• **SET PROBLEM**
Pull every line of text from the material below word for word, omitting the pictures.

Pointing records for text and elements

◇ ◇ ◇ ◇ ◇ ◇ ◇

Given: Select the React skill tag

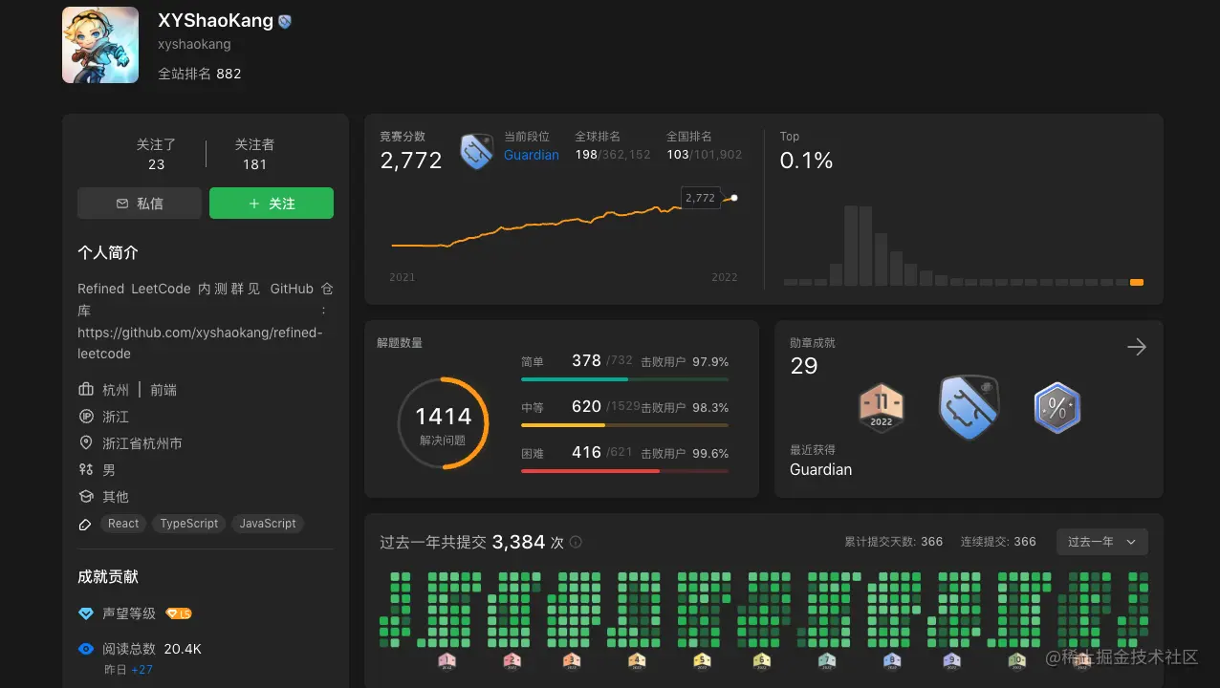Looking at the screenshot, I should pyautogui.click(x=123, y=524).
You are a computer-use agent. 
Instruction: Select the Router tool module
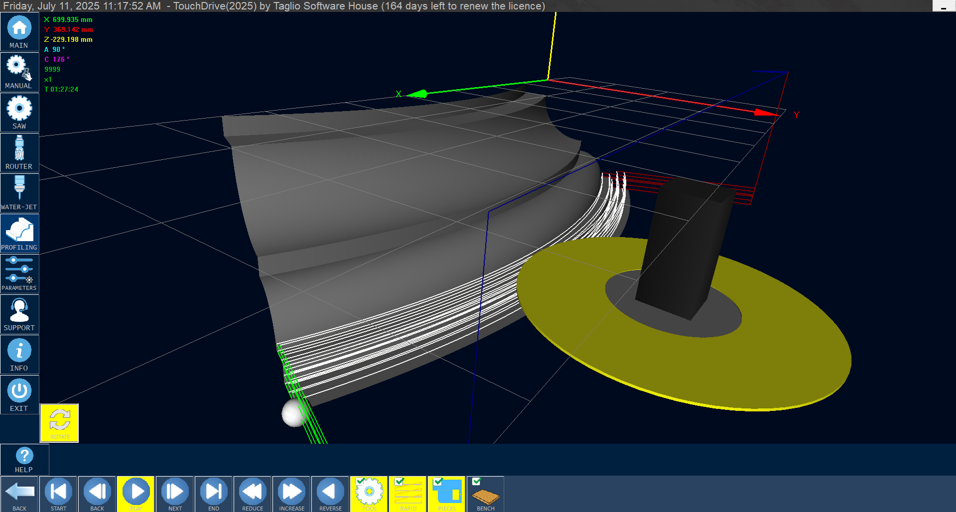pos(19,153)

◇ ◇ ◇ ◇ ◇ ◇ ◇

• **SOLUTION**
Given: Select the React skill tag

Looking at the screenshot, I should pyautogui.click(x=123, y=524).
You are a computer-use agent. 
Instruction: Select the Router tool module
pos(19,153)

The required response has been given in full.